◆ Given data
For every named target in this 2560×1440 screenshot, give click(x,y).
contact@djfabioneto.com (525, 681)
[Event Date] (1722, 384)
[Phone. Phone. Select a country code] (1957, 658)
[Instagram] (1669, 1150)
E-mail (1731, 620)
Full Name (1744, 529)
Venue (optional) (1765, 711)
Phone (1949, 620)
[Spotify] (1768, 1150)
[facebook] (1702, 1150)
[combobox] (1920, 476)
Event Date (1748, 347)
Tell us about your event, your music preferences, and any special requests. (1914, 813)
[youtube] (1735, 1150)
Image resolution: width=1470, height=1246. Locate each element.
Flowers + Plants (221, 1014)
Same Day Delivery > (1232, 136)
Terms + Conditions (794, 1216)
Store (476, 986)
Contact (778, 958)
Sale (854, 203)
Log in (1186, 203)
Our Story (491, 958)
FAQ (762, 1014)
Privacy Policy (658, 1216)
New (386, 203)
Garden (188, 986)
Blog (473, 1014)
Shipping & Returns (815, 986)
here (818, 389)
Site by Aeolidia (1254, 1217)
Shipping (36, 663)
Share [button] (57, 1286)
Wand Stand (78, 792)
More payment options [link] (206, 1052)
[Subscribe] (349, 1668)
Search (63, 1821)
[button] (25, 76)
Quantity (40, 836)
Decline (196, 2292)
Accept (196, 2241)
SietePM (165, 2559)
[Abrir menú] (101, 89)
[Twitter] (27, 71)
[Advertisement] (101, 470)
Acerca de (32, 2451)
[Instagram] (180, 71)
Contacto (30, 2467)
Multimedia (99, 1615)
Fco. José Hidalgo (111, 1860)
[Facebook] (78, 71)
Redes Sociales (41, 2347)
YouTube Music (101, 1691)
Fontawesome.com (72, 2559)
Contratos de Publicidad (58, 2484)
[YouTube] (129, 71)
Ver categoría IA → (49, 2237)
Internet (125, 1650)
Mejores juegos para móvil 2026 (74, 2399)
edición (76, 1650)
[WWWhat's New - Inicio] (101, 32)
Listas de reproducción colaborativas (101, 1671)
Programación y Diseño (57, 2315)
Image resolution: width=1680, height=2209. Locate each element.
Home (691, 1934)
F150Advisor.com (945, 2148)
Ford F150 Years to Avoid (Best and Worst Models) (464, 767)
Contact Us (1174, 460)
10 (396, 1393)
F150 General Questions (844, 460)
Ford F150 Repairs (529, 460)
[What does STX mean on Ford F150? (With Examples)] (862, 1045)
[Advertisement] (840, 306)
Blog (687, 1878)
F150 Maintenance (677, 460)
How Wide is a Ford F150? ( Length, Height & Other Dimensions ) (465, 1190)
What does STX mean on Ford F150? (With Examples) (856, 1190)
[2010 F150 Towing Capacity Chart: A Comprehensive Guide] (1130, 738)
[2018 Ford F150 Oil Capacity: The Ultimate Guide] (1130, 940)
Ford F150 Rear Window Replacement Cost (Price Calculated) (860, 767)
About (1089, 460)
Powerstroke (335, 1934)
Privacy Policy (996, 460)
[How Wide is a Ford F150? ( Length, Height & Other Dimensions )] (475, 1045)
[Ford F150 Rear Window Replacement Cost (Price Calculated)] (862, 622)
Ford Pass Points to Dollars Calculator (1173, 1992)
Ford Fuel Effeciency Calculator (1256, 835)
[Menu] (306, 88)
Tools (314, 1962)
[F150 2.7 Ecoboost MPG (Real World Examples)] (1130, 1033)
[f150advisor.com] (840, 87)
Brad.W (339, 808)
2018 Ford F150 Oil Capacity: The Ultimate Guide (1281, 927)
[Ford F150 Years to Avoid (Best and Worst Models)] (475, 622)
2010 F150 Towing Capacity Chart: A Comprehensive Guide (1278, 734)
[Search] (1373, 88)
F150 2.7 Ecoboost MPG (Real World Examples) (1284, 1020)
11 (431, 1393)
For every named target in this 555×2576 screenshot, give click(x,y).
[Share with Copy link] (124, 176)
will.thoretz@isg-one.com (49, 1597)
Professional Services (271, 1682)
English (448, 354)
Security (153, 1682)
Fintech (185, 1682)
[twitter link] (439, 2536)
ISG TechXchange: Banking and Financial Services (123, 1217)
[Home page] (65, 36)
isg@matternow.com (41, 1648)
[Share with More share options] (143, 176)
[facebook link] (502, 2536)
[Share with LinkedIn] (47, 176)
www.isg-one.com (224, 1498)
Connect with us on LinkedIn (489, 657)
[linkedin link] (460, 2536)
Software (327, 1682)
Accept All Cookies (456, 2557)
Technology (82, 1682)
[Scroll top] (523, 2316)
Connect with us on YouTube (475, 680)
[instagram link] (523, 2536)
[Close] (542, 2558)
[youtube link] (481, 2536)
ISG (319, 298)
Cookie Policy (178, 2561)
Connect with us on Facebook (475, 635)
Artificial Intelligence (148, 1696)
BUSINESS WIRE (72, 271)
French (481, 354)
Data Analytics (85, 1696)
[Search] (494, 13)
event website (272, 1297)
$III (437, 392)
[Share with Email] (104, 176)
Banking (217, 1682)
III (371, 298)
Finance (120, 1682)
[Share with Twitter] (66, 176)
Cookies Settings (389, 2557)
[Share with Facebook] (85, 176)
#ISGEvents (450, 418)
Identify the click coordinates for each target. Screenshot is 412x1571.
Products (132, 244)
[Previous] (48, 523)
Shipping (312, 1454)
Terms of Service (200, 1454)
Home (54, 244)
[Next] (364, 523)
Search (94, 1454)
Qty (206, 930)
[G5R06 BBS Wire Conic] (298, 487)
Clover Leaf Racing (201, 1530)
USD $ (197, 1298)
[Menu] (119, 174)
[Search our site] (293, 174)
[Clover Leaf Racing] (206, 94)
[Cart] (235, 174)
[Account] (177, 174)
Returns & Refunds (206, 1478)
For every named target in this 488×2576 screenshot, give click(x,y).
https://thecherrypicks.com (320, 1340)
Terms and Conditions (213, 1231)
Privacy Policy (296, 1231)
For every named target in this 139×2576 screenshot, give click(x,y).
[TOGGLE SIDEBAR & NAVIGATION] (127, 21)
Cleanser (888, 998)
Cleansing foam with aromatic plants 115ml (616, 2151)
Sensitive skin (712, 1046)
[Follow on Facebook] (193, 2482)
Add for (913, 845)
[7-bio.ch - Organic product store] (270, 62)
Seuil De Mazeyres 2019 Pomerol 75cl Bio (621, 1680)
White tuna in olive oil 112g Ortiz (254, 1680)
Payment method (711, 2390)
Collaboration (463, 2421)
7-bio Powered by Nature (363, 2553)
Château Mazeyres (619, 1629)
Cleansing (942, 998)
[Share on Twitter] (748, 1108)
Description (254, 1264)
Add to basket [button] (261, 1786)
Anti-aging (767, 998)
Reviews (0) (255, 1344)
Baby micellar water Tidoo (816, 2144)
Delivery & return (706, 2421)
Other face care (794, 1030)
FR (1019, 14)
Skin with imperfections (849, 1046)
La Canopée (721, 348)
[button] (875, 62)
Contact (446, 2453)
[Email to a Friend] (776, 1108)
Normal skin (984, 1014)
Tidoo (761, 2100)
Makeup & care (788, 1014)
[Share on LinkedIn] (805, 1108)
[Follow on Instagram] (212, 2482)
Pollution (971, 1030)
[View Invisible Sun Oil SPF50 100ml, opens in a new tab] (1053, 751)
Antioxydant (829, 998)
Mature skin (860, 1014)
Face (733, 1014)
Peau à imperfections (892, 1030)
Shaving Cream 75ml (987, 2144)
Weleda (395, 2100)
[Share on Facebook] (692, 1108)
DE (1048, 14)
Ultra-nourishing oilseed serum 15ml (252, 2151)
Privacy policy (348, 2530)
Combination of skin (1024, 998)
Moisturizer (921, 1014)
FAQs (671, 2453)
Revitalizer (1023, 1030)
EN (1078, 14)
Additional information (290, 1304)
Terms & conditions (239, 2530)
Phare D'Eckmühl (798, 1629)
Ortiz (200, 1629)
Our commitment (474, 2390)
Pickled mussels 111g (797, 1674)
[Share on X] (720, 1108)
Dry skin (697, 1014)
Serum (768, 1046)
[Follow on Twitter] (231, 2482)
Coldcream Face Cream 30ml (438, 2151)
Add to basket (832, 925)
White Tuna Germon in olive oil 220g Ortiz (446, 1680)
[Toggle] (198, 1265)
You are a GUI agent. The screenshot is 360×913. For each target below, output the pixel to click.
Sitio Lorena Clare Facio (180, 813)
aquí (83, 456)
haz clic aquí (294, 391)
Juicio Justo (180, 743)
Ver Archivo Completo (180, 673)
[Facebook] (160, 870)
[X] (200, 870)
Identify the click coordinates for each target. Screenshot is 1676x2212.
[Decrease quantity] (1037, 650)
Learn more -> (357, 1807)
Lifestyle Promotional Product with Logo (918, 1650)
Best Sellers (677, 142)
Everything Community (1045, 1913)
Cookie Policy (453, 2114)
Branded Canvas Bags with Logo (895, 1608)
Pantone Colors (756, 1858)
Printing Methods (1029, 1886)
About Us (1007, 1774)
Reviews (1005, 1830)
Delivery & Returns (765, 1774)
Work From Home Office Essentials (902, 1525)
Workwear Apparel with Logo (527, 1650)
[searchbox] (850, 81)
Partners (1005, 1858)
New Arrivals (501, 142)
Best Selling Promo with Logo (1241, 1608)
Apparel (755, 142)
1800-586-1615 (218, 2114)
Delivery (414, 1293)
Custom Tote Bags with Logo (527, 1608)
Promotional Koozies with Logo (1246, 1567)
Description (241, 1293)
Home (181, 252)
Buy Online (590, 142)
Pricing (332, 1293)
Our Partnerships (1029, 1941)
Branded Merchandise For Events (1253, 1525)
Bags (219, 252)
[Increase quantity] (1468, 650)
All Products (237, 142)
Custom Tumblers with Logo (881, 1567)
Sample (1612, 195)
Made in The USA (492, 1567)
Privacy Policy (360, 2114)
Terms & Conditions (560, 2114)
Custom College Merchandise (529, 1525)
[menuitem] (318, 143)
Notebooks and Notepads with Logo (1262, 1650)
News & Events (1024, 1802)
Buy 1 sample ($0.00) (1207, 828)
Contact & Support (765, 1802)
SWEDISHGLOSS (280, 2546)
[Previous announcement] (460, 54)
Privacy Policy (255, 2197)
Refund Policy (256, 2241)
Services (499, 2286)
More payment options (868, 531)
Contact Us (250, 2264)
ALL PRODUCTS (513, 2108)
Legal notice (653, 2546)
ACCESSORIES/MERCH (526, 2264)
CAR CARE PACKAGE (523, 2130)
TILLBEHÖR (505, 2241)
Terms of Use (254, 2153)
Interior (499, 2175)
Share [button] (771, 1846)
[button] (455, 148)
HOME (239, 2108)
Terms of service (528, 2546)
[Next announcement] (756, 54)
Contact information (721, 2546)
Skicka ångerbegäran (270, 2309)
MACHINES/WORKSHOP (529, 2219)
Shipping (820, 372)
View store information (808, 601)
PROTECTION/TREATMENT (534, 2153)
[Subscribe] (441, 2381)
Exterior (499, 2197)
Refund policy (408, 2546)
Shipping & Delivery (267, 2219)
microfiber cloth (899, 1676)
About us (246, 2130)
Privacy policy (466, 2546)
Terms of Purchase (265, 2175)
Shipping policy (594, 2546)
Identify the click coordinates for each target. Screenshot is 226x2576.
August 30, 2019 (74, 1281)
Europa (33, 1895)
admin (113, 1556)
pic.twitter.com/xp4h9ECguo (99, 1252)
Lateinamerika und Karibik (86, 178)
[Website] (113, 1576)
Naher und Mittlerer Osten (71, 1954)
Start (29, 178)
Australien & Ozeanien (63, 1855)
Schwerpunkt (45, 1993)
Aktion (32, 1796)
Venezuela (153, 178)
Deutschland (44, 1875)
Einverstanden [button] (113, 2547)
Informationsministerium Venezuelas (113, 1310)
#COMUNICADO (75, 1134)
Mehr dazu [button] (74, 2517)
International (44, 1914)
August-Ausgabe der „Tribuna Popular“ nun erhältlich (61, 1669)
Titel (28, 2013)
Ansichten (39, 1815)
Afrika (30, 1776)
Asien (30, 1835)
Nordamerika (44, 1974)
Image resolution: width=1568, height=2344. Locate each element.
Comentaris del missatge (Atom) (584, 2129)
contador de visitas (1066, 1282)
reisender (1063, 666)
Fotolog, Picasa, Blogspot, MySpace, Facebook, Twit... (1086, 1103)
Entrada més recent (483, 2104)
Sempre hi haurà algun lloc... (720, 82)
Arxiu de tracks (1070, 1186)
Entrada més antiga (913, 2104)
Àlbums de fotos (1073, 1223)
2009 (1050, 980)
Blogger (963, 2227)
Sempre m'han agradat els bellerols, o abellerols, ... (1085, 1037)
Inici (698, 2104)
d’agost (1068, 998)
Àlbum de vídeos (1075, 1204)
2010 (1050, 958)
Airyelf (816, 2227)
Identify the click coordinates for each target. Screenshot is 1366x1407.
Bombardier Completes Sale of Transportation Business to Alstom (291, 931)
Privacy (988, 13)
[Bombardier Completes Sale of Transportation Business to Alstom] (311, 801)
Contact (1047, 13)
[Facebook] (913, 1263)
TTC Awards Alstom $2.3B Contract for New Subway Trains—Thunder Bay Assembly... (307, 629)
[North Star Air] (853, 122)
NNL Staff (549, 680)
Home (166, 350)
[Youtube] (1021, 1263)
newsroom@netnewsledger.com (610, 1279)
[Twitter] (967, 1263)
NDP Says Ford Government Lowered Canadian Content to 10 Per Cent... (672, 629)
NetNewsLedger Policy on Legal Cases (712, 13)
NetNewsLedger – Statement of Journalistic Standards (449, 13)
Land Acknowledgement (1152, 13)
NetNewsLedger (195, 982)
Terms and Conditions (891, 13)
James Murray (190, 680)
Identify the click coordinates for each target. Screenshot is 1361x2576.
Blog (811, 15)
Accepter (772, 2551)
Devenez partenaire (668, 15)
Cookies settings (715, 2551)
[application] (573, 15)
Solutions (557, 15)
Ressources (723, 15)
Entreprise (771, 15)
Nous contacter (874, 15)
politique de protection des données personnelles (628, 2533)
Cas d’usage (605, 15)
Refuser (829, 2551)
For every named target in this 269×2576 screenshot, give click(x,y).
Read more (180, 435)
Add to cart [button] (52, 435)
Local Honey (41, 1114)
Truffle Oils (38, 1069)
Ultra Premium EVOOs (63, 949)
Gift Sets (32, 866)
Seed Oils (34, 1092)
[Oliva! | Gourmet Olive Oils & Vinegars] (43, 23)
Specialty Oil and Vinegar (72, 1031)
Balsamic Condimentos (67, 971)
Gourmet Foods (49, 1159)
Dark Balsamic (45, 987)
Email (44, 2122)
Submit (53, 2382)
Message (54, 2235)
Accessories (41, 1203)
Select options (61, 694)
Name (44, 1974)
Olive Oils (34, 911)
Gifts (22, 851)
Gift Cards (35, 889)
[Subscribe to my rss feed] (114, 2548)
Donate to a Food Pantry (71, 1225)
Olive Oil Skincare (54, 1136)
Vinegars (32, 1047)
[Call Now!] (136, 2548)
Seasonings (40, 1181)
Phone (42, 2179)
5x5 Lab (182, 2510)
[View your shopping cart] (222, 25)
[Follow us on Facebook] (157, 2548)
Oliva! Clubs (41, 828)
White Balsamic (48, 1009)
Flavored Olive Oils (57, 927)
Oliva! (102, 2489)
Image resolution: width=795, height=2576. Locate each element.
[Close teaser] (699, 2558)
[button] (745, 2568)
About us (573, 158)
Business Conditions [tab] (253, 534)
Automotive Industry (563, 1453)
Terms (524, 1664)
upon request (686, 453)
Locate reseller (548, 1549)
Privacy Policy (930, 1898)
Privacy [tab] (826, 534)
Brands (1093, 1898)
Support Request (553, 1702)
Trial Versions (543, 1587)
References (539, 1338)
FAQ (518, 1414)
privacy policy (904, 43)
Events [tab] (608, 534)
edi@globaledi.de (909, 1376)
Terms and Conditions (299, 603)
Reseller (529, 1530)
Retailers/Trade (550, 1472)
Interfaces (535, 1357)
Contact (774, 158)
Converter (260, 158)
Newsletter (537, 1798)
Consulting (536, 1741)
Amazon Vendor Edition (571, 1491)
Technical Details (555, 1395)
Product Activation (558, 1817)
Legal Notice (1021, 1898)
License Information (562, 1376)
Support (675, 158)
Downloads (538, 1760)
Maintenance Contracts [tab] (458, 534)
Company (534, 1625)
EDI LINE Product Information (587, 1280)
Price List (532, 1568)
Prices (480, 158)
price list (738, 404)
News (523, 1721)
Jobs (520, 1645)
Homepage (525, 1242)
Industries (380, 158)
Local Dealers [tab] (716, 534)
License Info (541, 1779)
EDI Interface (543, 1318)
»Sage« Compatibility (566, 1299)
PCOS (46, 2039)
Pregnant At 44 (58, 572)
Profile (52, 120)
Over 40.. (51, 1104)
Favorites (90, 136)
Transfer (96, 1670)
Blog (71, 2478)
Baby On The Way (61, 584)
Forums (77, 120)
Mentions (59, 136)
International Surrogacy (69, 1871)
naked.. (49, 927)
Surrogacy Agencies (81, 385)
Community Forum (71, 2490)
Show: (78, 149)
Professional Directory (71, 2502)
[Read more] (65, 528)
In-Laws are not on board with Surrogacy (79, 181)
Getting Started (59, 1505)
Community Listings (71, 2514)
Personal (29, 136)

◆ Work request
Produce only the lines from the line containing "Listas de reproducción" through the line containing "Cookie Policy (178, 2561)", inclusive of both, exactly as they stand in the entries above.

◆ Exercise solution
Listas de reproducción colaborativas (101, 1671)
Programación y Diseño (57, 2315)
Image resolution: width=1680, height=2209. Locate each element.
Home (691, 1934)
F150Advisor.com (945, 2148)
Ford F150 Years to Avoid (Best and Worst Models) (464, 767)
Contact Us (1174, 460)
10 (396, 1393)
F150 General Questions (844, 460)
Ford F150 Repairs (529, 460)
[What does STX mean on Ford F150? (With Examples)] (862, 1045)
[Advertisement] (840, 306)
Blog (687, 1878)
F150 Maintenance (677, 460)
How Wide is a Ford F150? ( Length, Height & Other Dimensions ) (465, 1190)
What does STX mean on Ford F150? (With Examples) (856, 1190)
[2010 F150 Towing Capacity Chart: A Comprehensive Guide] (1130, 738)
[2018 Ford F150 Oil Capacity: The Ultimate Guide] (1130, 940)
Ford F150 Rear Window Replacement Cost (Price Calculated) (860, 767)
About (1089, 460)
Powerstroke (335, 1934)
Privacy Policy (996, 460)
[How Wide is a Ford F150? ( Length, Height & Other Dimensions )] (475, 1045)
[Ford F150 Rear Window Replacement Cost (Price Calculated)] (862, 622)
Ford Pass Points to Dollars Calculator (1173, 1992)
Ford Fuel Effeciency Calculator (1256, 835)
[Menu] (306, 88)
Tools (314, 1962)
[F150 2.7 Ecoboost MPG (Real World Examples)] (1130, 1033)
[f150advisor.com] (840, 87)
Brad.W (339, 808)
2018 Ford F150 Oil Capacity: The Ultimate Guide (1281, 927)
[Ford F150 Years to Avoid (Best and Worst Models)] (475, 622)
2010 F150 Towing Capacity Chart: A Comprehensive Guide (1278, 734)
[Search] (1373, 88)
F150 2.7 Ecoboost MPG (Real World Examples) (1284, 1020)
11 (431, 1393)
For every named target in this 555×2576 screenshot, give click(x,y).
[Share with Copy link] (124, 176)
will.thoretz@isg-one.com (49, 1597)
Professional Services (271, 1682)
English (448, 354)
Security (153, 1682)
Fintech (185, 1682)
[twitter link] (439, 2536)
ISG TechXchange: Banking and Financial Services (123, 1217)
[Home page] (65, 36)
isg@matternow.com (41, 1648)
[Share with More share options] (143, 176)
[facebook link] (502, 2536)
[Share with LinkedIn] (47, 176)
www.isg-one.com (224, 1498)
Connect with us on LinkedIn (489, 657)
[linkedin link] (460, 2536)
Software (327, 1682)
Accept All Cookies (456, 2557)
Technology (82, 1682)
[Scroll top] (523, 2316)
Connect with us on YouTube (475, 680)
[instagram link] (523, 2536)
[Close] (542, 2558)
[youtube link] (481, 2536)
ISG (319, 298)
Cookie Policy (178, 2561)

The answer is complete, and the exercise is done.